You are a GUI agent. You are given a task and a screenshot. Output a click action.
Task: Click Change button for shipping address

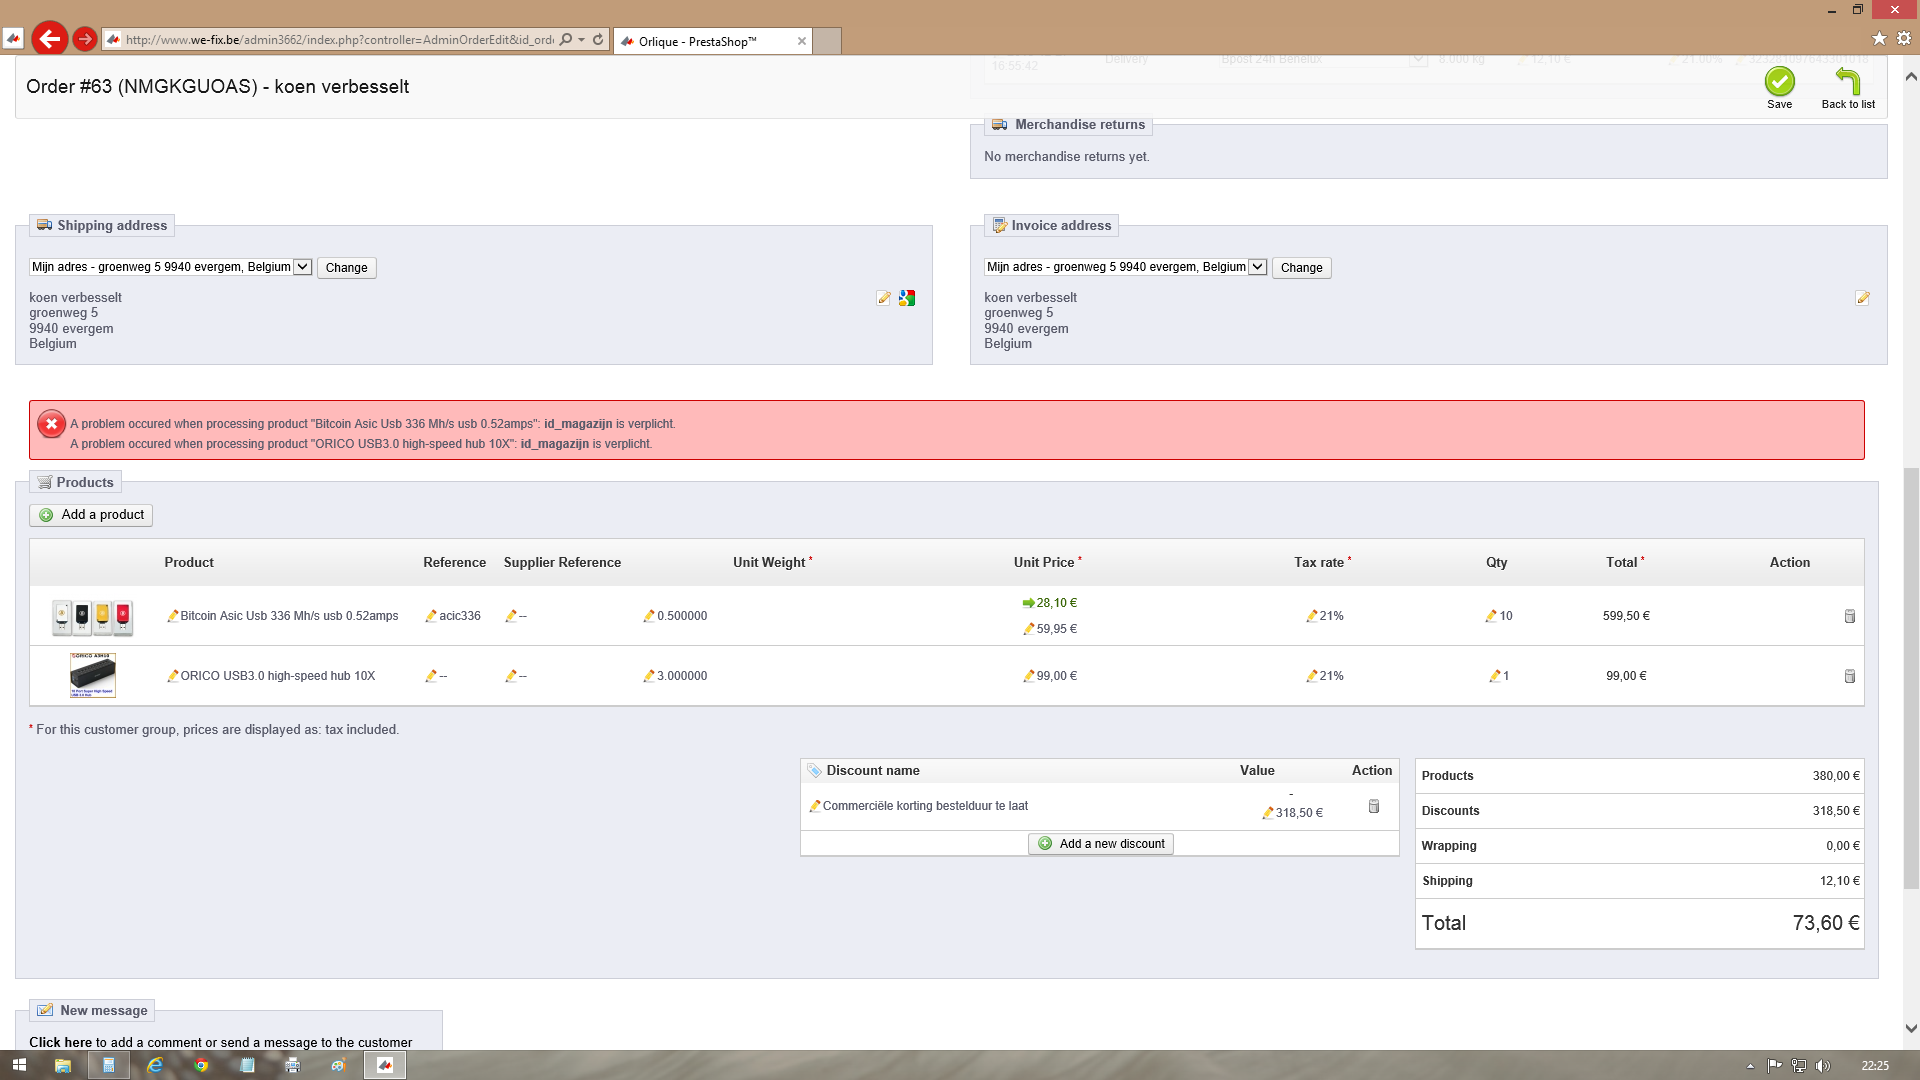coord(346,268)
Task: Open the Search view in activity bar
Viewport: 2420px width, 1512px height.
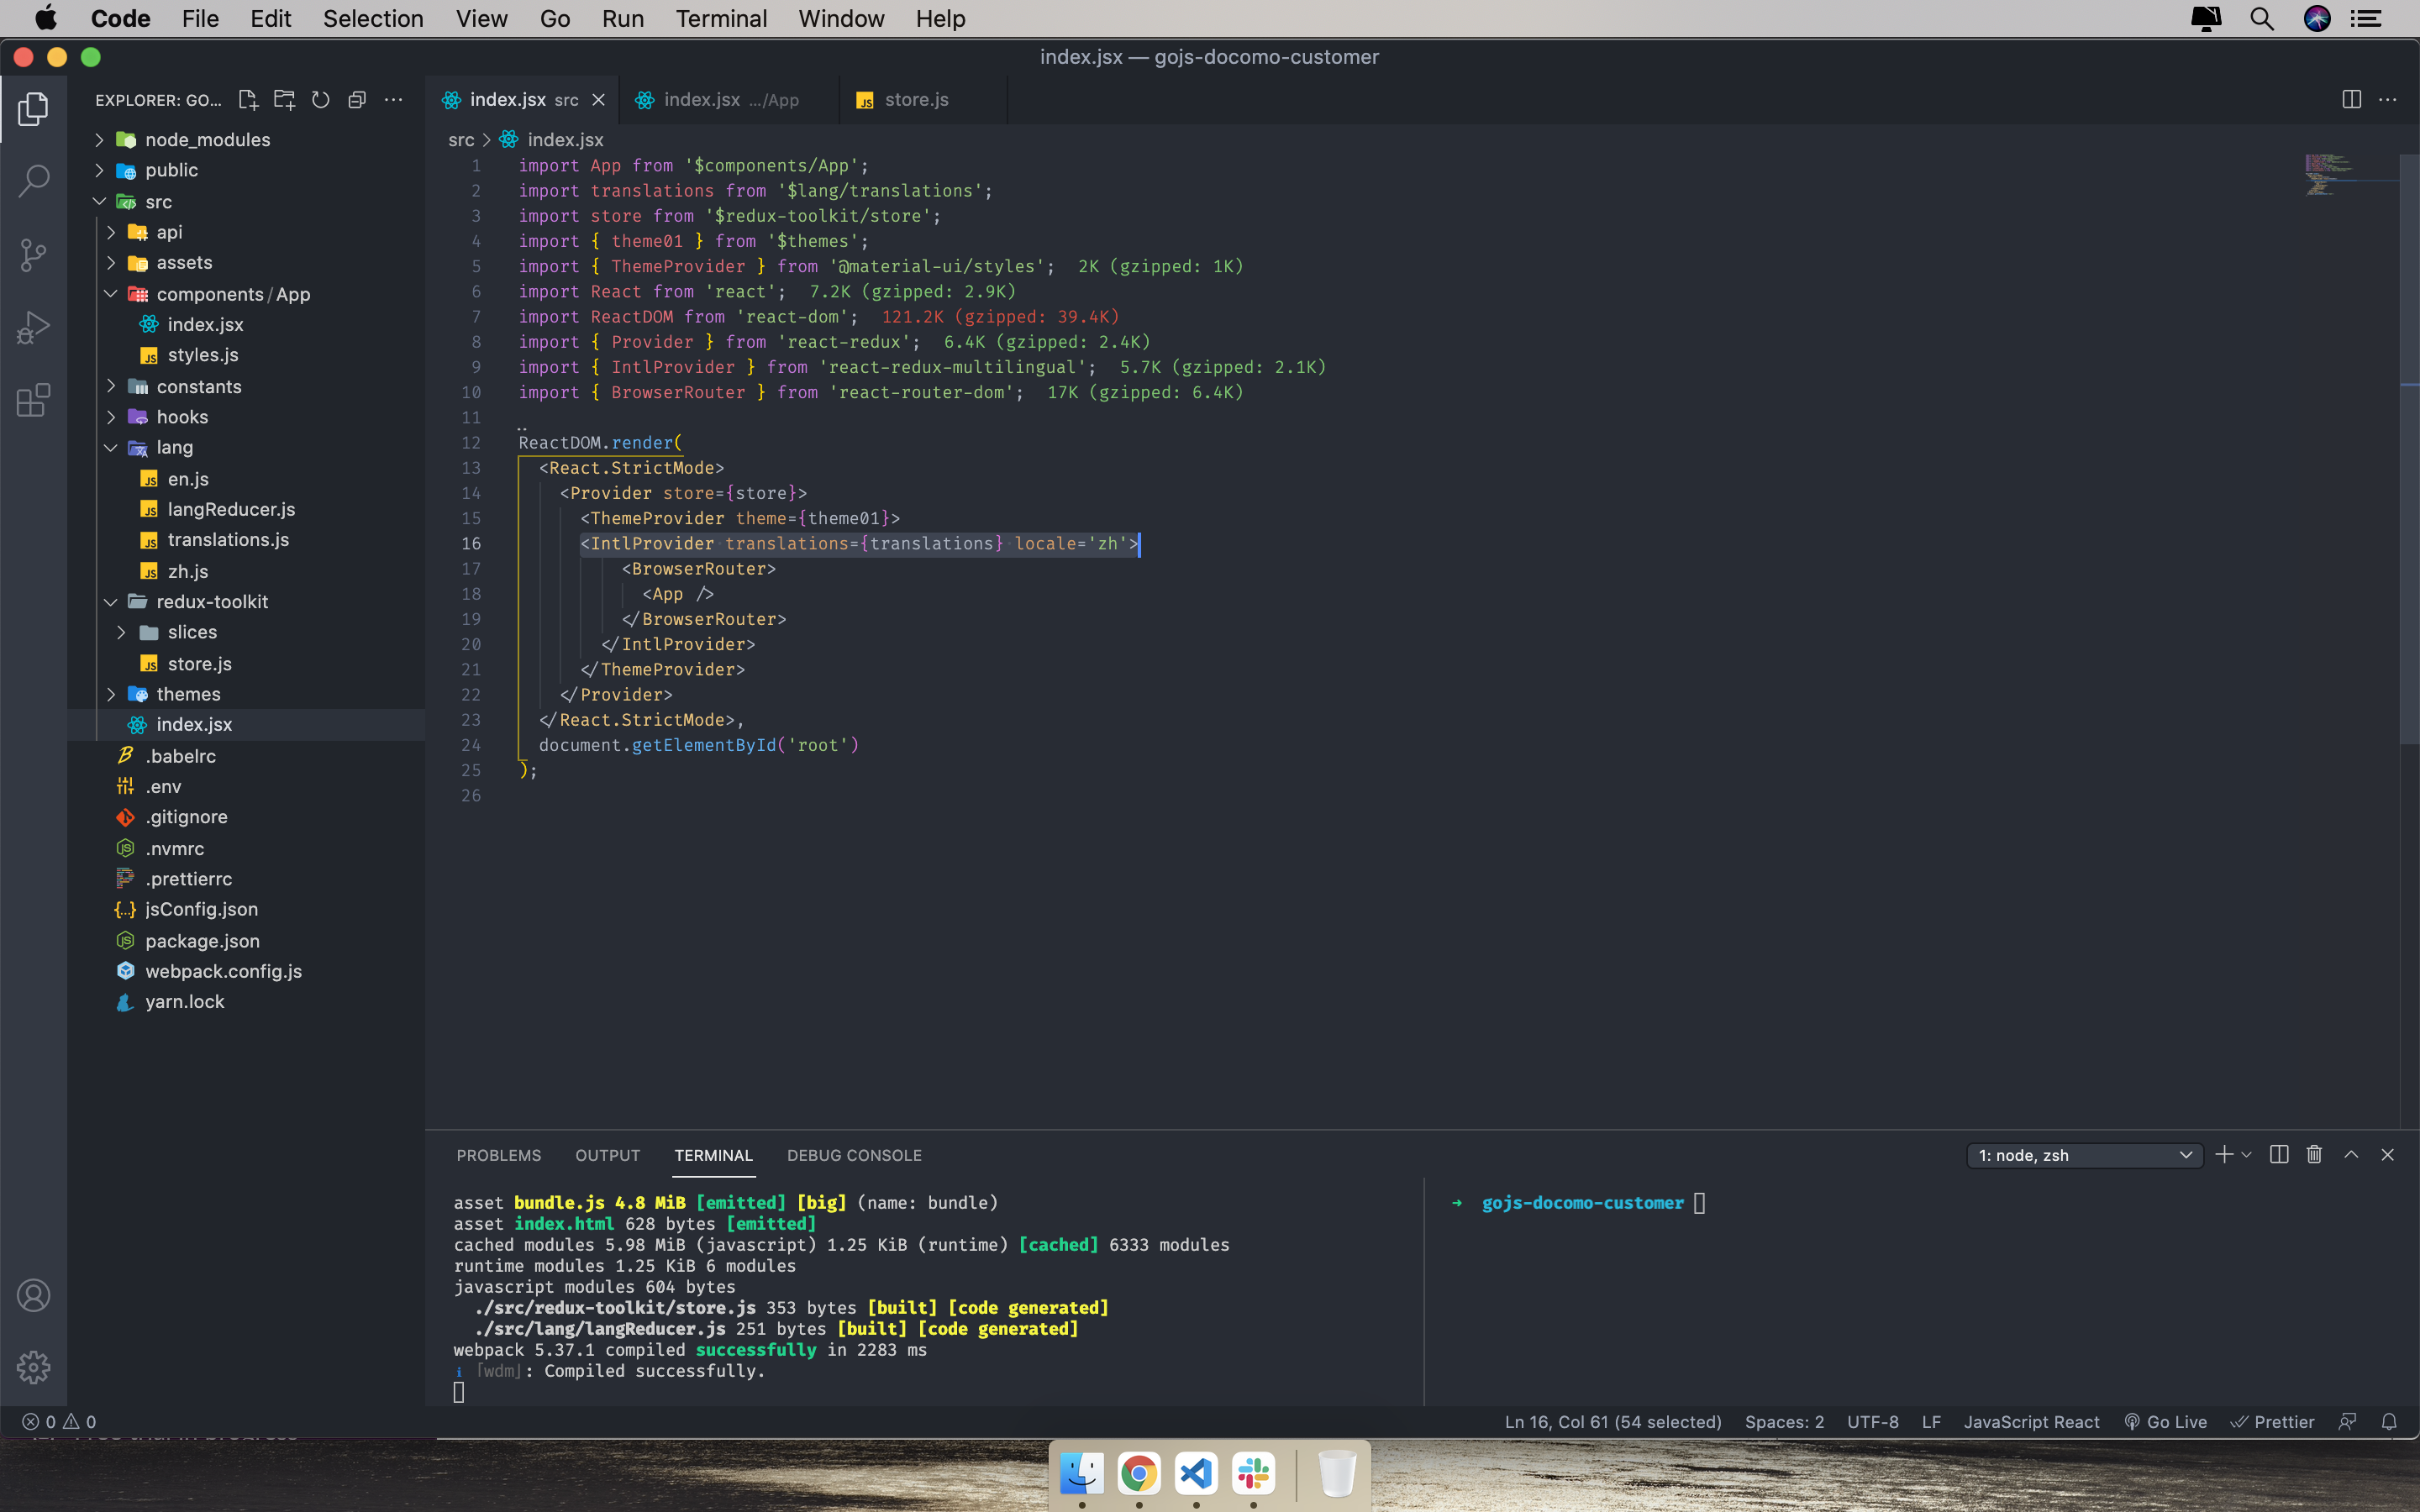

──────────────────────────────

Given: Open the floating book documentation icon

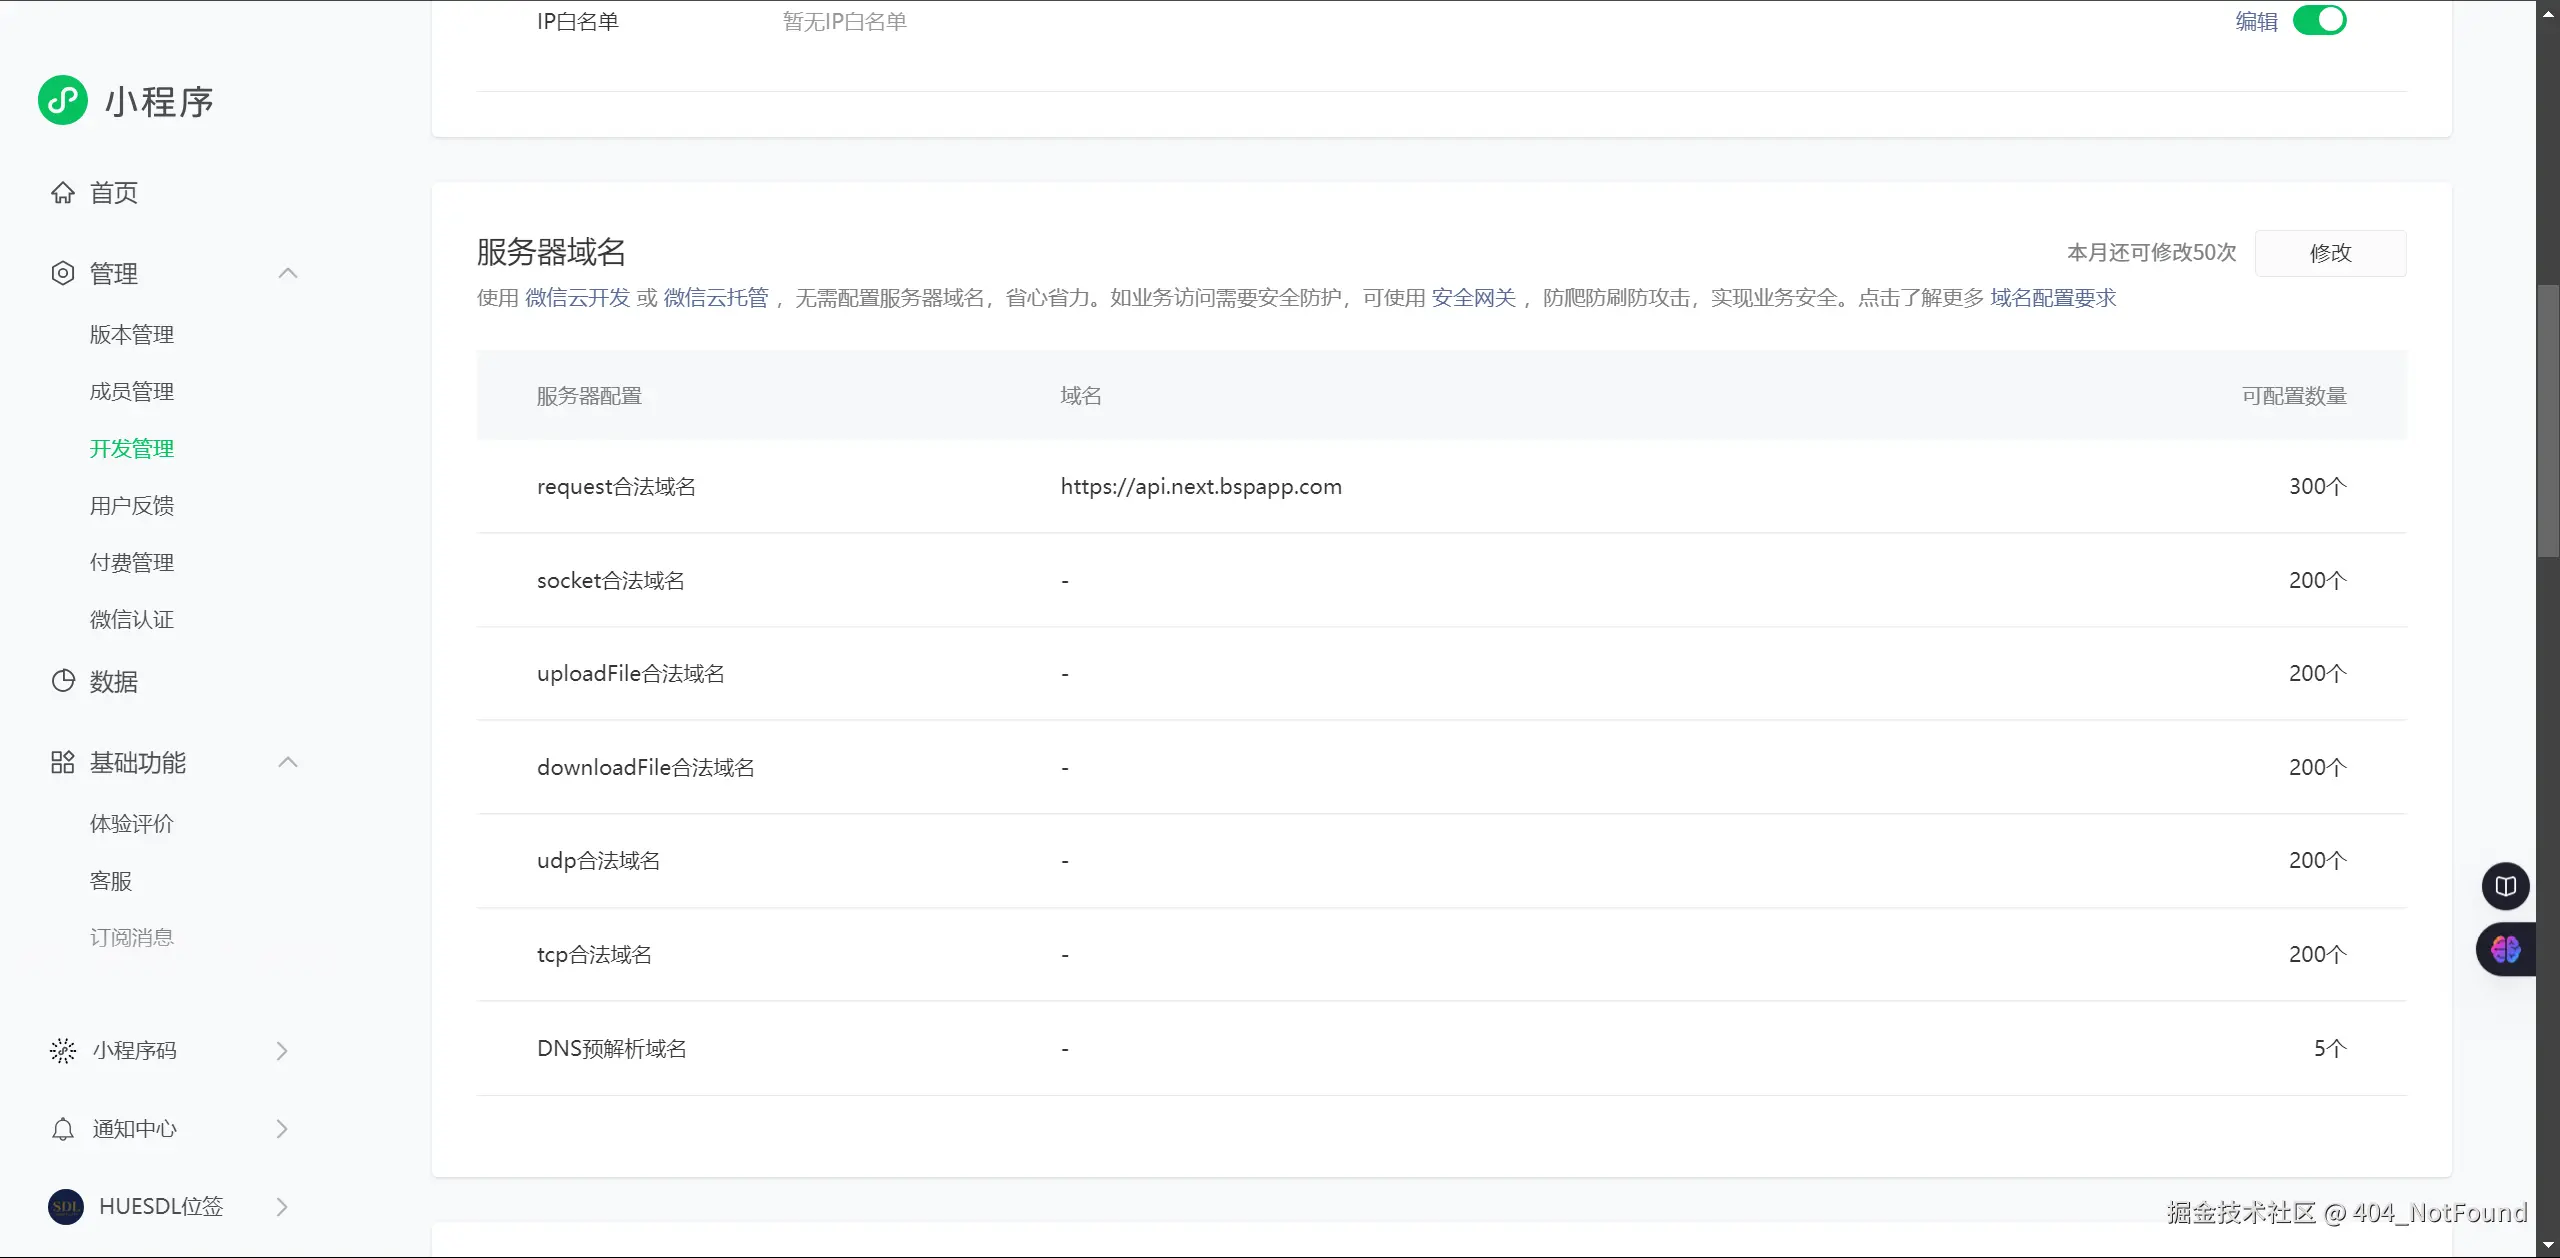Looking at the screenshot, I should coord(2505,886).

──────────────────────────────

Once the line with "You are a GUI" has been found above, output that line and every later line exactly, stopping after the line with "Viewport: 2420px width, 1512px height.", and omit the pictures.

You are a GUI agent. You are given a task and a screenshot. Output a click action.
Task: Click Change button for shipping address

coord(346,268)
Task: Open the Search view in activity bar
Viewport: 2420px width, 1512px height.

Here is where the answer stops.